• Die Aufgabe
Stimmen diese Aussagen mit dem Artikel über Erwin Stache überein? Antworte jeweils mit Ja oder Nein und zitiere die entscheidenden Worte des Artikels wörtlich.
(a) Erwin Stache ist ein Musiker aus Leipzig.
(b) Beim Konzert spielte Stache ausschließlich auf Geräuschinstrumenten und nicht Klavier.
(c) Ein Grillrost gehört zu den Dingen, die Stache als Klanginstrumente dienen.

• Vorgegebener Text
◆ ◆ ◆
Bernhard Uske - FR, 13. Sept. 1997

   Erwin Stache

  Klangmaschinen-Zauber

Erwin Stache gehört zu den Komponisten, die seltener vor dem Klavier oder am Schreibtisch sitzen, sondern eher in der Werkstatt oder in Betrieben arbeiten: Instrumente bauend, Geräusche aufnehmend, Installationen einrichtend. Mit seinem neuesten Projekt widmet sich der Leipziger Musiker, Objektbauer, Ideenentwickler und Klang-Erfinder der Maingas-AG sowie der Union-Druckerei. Als Ouvertüre seiner Frankfurter Arbeit gab er ein Konzert im Gallus-Theater, das von „Kultur im Ghetto" ausgerichtet wurde. Die Gruppe versteht kulturelle Stadtteilarbeit einmal nicht als Anbieten von folkloristischen Tanz- und Kochkursen, sondern als fortgeschrittene ästhetische Auseinandersetzung mit den politischen und sozialen Zuständen außerhalb der Vereinshäuser und Konzertsäle.

Mit Stache fand man einen Mitstreiter, dem ein Grillrost, ein Tischfußballspiel oder die gute alte Ikea-Kleiderablage in Gestalt eines hölzernen Scherengitters Klanginstrumente sind. Mit kontaktmikrophonischer Verstärkung und SampIer ließen sich alle möglichen Ton-Geräusch­Mutanten erzeugen, die dem Künstler zur Präsentation seiner selbst als virtuoses Einmannorchester verhalfen, wobei er als Pianist und jazziger Bassist auch noch manches Solo hinzufügte.
◆ ◆ ◆
• Datenzeilen

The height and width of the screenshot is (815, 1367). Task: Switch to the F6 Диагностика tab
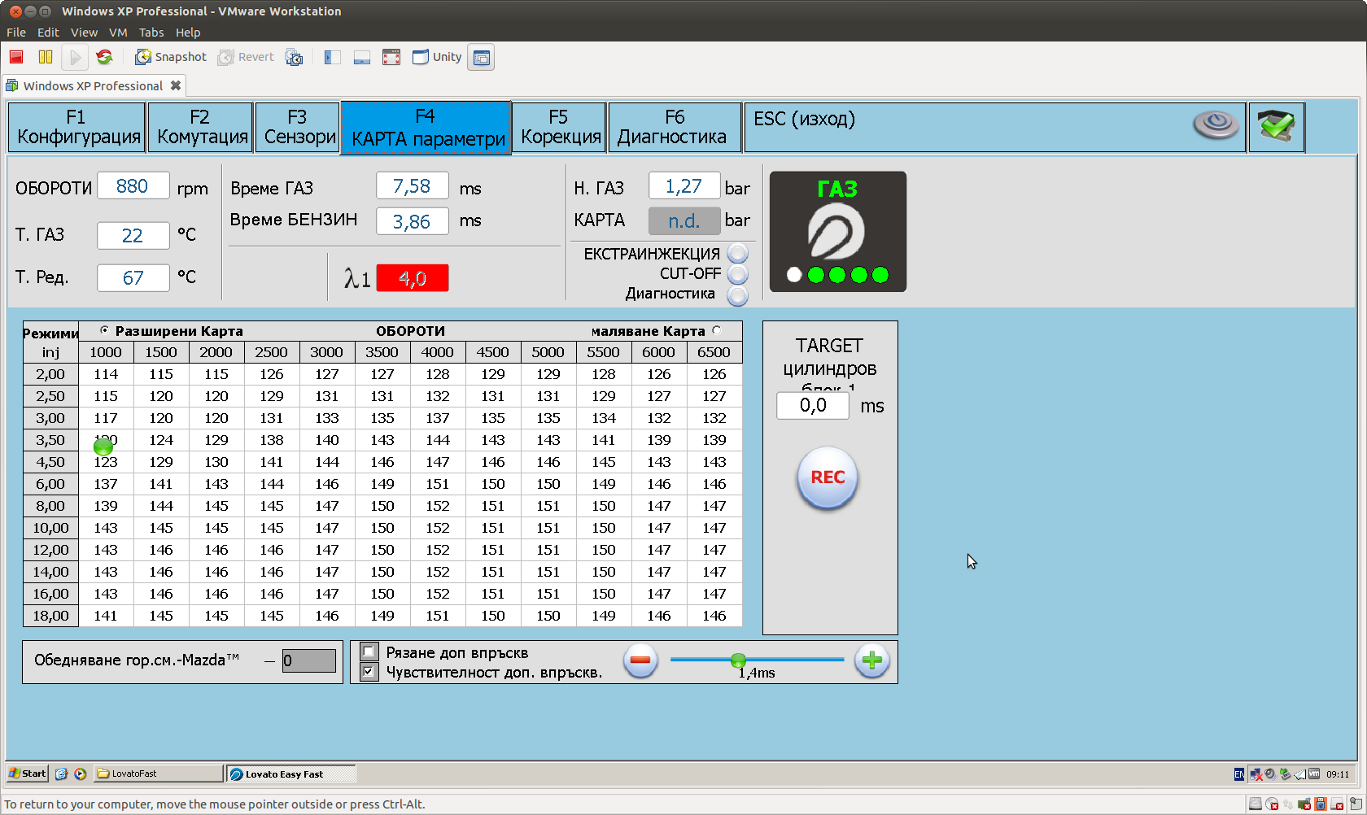tap(674, 127)
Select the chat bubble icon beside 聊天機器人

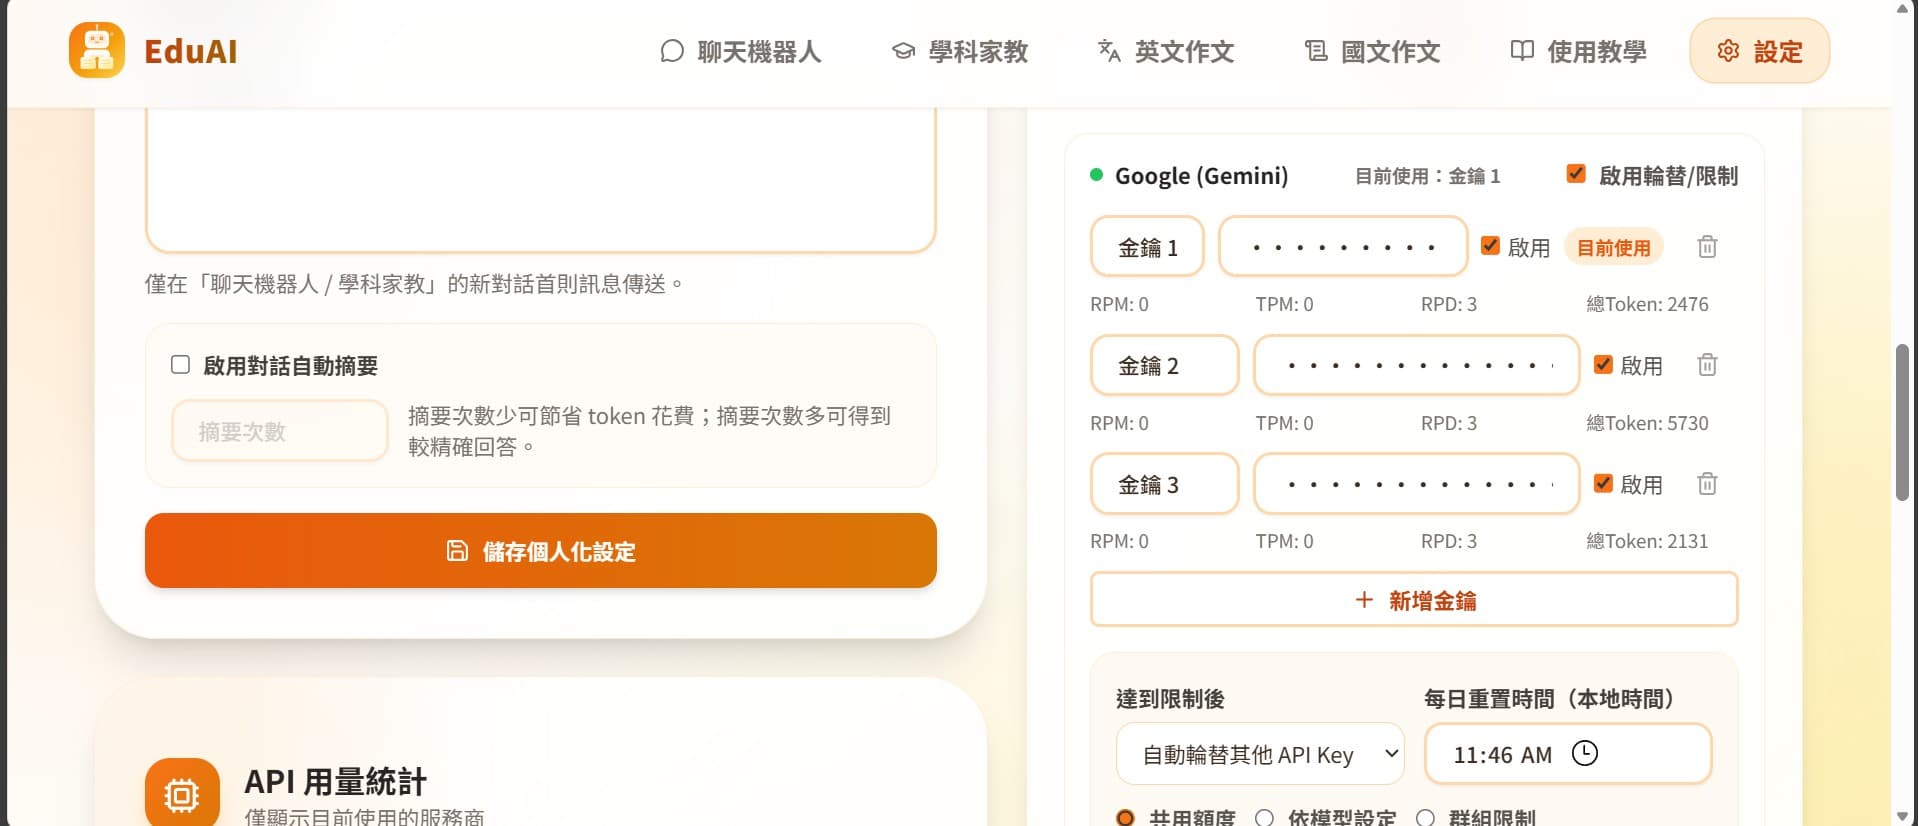click(671, 51)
◆ ◆ ◆
• Antwort zur Aufgabe
(a) Ja: „der Leipziger Musiker, Objektbauer, Ideenentwickler und Klang-Erfinder“
(b) Nein: „wobei er als Pianist und jazziger Bassist auch noch manches Solo hinzufügte“
(c) Ja: „dem ein Grillrost, ein Tischfußballspiel oder die gute alte Ikea-Kleiderablage in Gestalt eines hölzernen Scherengitters Klanginstrumente sind“